Exercise → Every line of the data below is to be written out again exactly.

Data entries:
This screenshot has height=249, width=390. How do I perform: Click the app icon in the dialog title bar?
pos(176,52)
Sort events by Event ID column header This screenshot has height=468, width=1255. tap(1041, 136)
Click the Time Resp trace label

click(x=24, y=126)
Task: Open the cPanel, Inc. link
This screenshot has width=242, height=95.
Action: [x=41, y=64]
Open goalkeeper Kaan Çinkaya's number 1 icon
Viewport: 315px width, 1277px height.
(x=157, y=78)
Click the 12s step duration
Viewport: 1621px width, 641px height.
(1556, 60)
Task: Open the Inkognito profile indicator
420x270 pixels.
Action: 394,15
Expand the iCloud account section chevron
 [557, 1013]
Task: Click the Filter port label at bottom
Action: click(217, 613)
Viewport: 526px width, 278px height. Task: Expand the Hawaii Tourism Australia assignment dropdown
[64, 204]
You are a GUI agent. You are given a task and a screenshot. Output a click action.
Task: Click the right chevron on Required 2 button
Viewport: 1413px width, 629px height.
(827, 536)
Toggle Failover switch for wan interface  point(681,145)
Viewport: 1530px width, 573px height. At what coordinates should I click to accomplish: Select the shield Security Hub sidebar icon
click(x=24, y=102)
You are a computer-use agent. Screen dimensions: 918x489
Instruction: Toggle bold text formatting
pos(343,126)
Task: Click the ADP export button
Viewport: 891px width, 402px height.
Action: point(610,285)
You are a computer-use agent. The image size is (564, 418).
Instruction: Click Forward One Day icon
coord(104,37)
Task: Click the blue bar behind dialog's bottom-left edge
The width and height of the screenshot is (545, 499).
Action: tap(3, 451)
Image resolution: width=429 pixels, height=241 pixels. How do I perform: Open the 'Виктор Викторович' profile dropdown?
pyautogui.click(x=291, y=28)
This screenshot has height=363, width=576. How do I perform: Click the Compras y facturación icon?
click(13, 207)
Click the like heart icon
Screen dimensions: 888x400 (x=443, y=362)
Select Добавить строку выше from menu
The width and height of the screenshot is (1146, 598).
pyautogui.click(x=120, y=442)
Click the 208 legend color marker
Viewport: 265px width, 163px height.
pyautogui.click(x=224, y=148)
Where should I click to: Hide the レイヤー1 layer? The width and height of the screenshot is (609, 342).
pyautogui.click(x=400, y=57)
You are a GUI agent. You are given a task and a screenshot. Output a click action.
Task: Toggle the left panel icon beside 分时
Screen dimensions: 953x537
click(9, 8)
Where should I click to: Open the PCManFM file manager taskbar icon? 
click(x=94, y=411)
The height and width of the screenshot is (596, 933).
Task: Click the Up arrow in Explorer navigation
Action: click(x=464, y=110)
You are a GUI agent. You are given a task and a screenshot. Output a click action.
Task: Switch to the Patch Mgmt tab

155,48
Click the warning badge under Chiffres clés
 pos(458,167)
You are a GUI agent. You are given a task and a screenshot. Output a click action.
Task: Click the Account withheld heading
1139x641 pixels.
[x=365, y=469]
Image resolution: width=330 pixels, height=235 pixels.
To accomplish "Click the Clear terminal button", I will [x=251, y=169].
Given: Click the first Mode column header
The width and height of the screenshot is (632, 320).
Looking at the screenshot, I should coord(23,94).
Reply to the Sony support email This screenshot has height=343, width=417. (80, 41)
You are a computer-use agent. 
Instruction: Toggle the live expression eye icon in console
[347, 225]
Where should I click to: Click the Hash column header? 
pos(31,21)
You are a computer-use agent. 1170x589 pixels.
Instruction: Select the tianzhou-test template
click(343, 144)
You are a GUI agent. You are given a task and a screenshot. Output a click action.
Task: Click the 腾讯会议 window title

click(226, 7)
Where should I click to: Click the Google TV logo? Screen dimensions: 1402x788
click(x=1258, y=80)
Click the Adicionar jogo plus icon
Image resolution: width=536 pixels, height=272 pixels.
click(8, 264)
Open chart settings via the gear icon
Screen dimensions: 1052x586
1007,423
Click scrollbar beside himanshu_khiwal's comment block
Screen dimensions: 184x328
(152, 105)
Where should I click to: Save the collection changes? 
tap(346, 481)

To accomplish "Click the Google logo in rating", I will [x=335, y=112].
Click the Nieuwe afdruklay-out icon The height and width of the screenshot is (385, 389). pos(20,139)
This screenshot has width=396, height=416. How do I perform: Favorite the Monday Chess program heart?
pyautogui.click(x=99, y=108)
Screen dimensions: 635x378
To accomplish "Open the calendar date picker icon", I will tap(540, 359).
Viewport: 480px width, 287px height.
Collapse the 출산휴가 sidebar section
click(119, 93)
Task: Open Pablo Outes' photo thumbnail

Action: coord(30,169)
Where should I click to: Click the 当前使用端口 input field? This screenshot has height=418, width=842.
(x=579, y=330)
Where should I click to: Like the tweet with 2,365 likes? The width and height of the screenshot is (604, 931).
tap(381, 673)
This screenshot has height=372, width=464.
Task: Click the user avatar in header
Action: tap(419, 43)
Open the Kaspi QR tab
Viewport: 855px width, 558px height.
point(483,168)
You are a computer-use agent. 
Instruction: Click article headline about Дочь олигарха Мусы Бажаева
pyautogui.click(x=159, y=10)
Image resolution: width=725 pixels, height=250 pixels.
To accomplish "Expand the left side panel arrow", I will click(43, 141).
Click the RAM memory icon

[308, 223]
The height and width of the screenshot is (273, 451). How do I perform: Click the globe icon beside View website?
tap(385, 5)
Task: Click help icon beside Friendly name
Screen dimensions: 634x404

Expected answer →
This screenshot has height=249, width=390. How do I perform: Click the app icon in the dialog title bar?
pos(176,52)
Sort events by Event ID column header This screenshot has height=468, width=1255. tap(1041, 136)
Click the Time Resp trace label

click(x=24, y=126)
Task: Open the cPanel, Inc. link
This screenshot has width=242, height=95.
Action: [x=41, y=64]
Open goalkeeper Kaan Çinkaya's number 1 icon
Viewport: 315px width, 1277px height.
(x=157, y=78)
Click the 12s step duration
Viewport: 1621px width, 641px height.
(1556, 60)
Task: Open the Inkognito profile indicator
420x270 pixels.
Action: 394,15
Expand the iCloud account section chevron
 [557, 1013]
Task: Click the Filter port label at bottom
Action: click(217, 613)
Viewport: 526px width, 278px height. Task: Expand the Hawaii Tourism Australia assignment dropdown
[64, 204]
You are a GUI agent. You are given a task and a screenshot. Output a click action.
Task: Click the right chevron on Required 2 button
Viewport: 1413px width, 629px height.
(827, 536)
Toggle Failover switch for wan interface  point(681,145)
Viewport: 1530px width, 573px height. At what coordinates should I click to accomplish: Select the shield Security Hub sidebar icon
click(x=24, y=102)
You are a computer-use agent. Screen dimensions: 918x489
Instruction: Toggle bold text formatting
pos(343,126)
Task: Click the ADP export button
Viewport: 891px width, 402px height.
Action: point(610,285)
You are a computer-use agent. The image size is (564, 418).
Instruction: Click Forward One Day icon
coord(104,37)
Task: Click the blue bar behind dialog's bottom-left edge
The width and height of the screenshot is (545, 499).
Action: tap(3, 451)
Image resolution: width=429 pixels, height=241 pixels. How do I perform: Open the 'Виктор Викторович' profile dropdown?
pyautogui.click(x=291, y=28)
This screenshot has height=363, width=576. How do I perform: Click the Compras y facturación icon?
click(13, 207)
Click the like heart icon
Screen dimensions: 888x400 (x=443, y=362)
Select Добавить строку выше from menu
The width and height of the screenshot is (1146, 598).
pyautogui.click(x=120, y=442)
Click the 208 legend color marker
Viewport: 265px width, 163px height.
pyautogui.click(x=224, y=148)
Where should I click to: Hide the レイヤー1 layer? The width and height of the screenshot is (609, 342).
pyautogui.click(x=400, y=57)
You are a GUI agent. You are given a task and a screenshot. Output a click action.
Task: Toggle the left panel icon beside 分时
Screen dimensions: 953x537
click(9, 8)
Where should I click to: Open the PCManFM file manager taskbar icon? 
click(x=94, y=411)
The height and width of the screenshot is (596, 933).
Task: Click the Up arrow in Explorer navigation
Action: click(x=464, y=110)
You are a GUI agent. You are given a task and a screenshot. Output a click action.
Task: Switch to the Patch Mgmt tab

155,48
Click the warning badge under Chiffres clés
 pos(458,167)
You are a GUI agent. You are given a task and a screenshot. Output a click action.
Task: Click the Account withheld heading
1139x641 pixels.
[x=365, y=469]
Image resolution: width=330 pixels, height=235 pixels.
To accomplish "Click the Clear terminal button", I will [x=251, y=169].
Given: Click the first Mode column header
The width and height of the screenshot is (632, 320).
Looking at the screenshot, I should coord(23,94).
Reply to the Sony support email This screenshot has height=343, width=417. (80, 41)
You are a computer-use agent. 
Instruction: Toggle the live expression eye icon in console
[347, 225]
Where should I click to: Click the Hash column header? 
pos(31,21)
You are a computer-use agent. 1170x589 pixels.
Instruction: Select the tianzhou-test template
click(343, 144)
You are a GUI agent. You are given a task and a screenshot. Output a click action.
Task: Click the 腾讯会议 window title

click(226, 7)
Where should I click to: Click the Google TV logo? Screen dimensions: 1402x788
click(x=1258, y=80)
Click the Adicionar jogo plus icon
Image resolution: width=536 pixels, height=272 pixels.
click(8, 264)
Open chart settings via the gear icon
Screen dimensions: 1052x586
1007,423
Click scrollbar beside himanshu_khiwal's comment block
Screen dimensions: 184x328
(152, 105)
Where should I click to: Save the collection changes? 
tap(346, 481)

To accomplish "Click the Google logo in rating", I will [x=335, y=112].
Click the Nieuwe afdruklay-out icon The height and width of the screenshot is (385, 389). pos(20,139)
This screenshot has width=396, height=416. How do I perform: Favorite the Monday Chess program heart?
pyautogui.click(x=99, y=108)
Screen dimensions: 635x378
To accomplish "Open the calendar date picker icon", I will tap(540, 359).
Viewport: 480px width, 287px height.
Collapse the 출산휴가 sidebar section
click(119, 93)
Task: Open Pablo Outes' photo thumbnail

Action: coord(30,169)
Where should I click to: Click the 当前使用端口 input field? This screenshot has height=418, width=842.
(x=579, y=330)
Where should I click to: Like the tweet with 2,365 likes? The width and height of the screenshot is (604, 931).
tap(381, 673)
This screenshot has height=372, width=464.
Task: Click the user avatar in header
Action: tap(419, 43)
Open the Kaspi QR tab
Viewport: 855px width, 558px height.
point(483,168)
You are a computer-use agent. 
Instruction: Click article headline about Дочь олигарха Мусы Бажаева
pyautogui.click(x=159, y=10)
Image resolution: width=725 pixels, height=250 pixels.
To accomplish "Expand the left side panel arrow", I will click(43, 141).
Click the RAM memory icon

[308, 223]
The height and width of the screenshot is (273, 451). How do I perform: Click the globe icon beside View website?
tap(385, 5)
Task: Click help icon beside Friendly name
Screen dimensions: 634x404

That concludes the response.